(Saved data entries)
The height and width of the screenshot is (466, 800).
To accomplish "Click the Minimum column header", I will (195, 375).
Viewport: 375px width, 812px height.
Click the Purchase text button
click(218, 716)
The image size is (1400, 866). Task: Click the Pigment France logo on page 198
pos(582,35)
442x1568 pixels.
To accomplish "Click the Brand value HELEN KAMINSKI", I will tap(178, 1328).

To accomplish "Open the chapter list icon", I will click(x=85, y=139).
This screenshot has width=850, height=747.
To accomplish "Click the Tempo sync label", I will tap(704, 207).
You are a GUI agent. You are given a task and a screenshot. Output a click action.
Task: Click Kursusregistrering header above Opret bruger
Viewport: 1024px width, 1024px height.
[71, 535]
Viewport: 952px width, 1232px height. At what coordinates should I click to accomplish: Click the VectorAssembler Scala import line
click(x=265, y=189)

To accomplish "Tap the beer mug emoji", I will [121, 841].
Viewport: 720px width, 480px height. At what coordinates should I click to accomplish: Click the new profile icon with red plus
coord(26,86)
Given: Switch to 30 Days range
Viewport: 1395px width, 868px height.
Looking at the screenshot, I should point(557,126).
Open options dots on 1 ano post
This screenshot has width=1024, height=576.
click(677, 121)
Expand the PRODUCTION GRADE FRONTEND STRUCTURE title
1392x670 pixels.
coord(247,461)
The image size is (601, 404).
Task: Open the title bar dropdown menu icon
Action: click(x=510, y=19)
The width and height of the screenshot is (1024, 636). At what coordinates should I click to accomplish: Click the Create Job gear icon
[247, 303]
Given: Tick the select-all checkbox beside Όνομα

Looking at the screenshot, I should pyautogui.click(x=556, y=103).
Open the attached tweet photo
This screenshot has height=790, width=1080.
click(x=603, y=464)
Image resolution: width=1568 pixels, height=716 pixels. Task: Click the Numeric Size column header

_THE TASK_. Transcribe the records above with every character unchanged.

_WRITTEN ANSWER_.
The height and width of the screenshot is (466, 800).
To accomplish "Click the Minimum column header", I will (195, 375).
Viewport: 375px width, 812px height.
Click the Purchase text button
click(218, 716)
The image size is (1400, 866). Task: Click the Pigment France logo on page 198
pos(582,35)
442x1568 pixels.
To accomplish "Click the Brand value HELEN KAMINSKI", I will tap(178, 1328).

To accomplish "Open the chapter list icon", I will click(x=85, y=139).
This screenshot has width=850, height=747.
To accomplish "Click the Tempo sync label", I will tap(704, 207).
You are a GUI agent. You are given a task and a screenshot. Output a click action.
Task: Click Kursusregistrering header above Opret bruger
Viewport: 1024px width, 1024px height.
[71, 535]
Viewport: 952px width, 1232px height. At what coordinates should I click to accomplish: Click the VectorAssembler Scala import line
click(x=265, y=189)

To accomplish "Tap the beer mug emoji", I will [121, 841].
Viewport: 720px width, 480px height. At what coordinates should I click to accomplish: Click the new profile icon with red plus
coord(26,86)
Given: Switch to 30 Days range
Viewport: 1395px width, 868px height.
Looking at the screenshot, I should point(557,126).
Open options dots on 1 ano post
This screenshot has width=1024, height=576.
click(677, 121)
Expand the PRODUCTION GRADE FRONTEND STRUCTURE title
1392x670 pixels.
coord(247,461)
The image size is (601, 404).
Task: Open the title bar dropdown menu icon
Action: click(x=510, y=19)
The width and height of the screenshot is (1024, 636). At what coordinates should I click to accomplish: Click the Create Job gear icon
[247, 303]
Given: Tick the select-all checkbox beside Όνομα

Looking at the screenshot, I should pyautogui.click(x=556, y=103).
Open the attached tweet photo
This screenshot has height=790, width=1080.
click(x=603, y=464)
Image resolution: width=1568 pixels, height=716 pixels. Task: Click the Numeric Size column header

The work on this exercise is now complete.